After a year that forced issues of equity into the spotlight, the survey finds most respondents who experienced racial or gender discrimination did not report the incidents. “Nearly one in 10 veterans of color reported racial discrimination was one of the reasons they left military service.”

Additionally, “Fewer than half of service members reported feeling a sense of belonging to their unit. The number was even lower for female service members.”

Strong notes, “We also saw that there is the perception of discrimination by race, by gender in the military. And that’s obviously an issue that’s been important for employers across the board for a long time now. In the military, there’s been this narrative that ‘Everybody is green. Everybody’s equal. Everybody’s evaluated on the same things. We don’t see color.’ We may not see color, but that doesn’t mean that the outcomes are equitable.”
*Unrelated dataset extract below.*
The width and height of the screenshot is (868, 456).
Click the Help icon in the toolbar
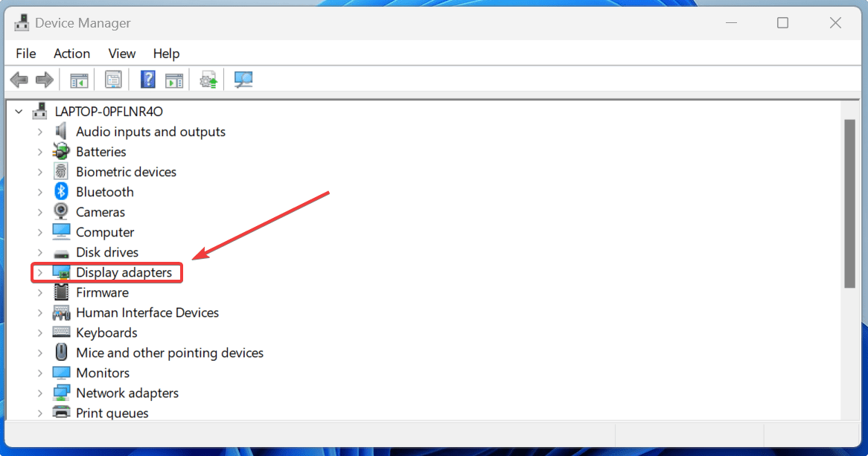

“When we talk about sense of belonging to the unit or the command, those service members of color feel less of a sense of belonging to the unit or command. That’s important because feeling a sense of belonging to the place that you work has mental health outcomes and impacts. That has productivity and employment outcomes and impacts,” says Strong.

The findings indicate, “The spouse unemployment rate is higher in active-duty spouse respondents of color (27% vs. 17%).”

“I think this is a general trend when you look at labor stats that sometimes the unemployment rates for families of color is higher, generally,” notes Maury.

“We’re doing further work into really understanding military families of colors. We’re doing a needs assessment. Doing a deep dive. More analysis, more research so that we really do understand the diversity of experiences so that we can provide more support,” says Maury.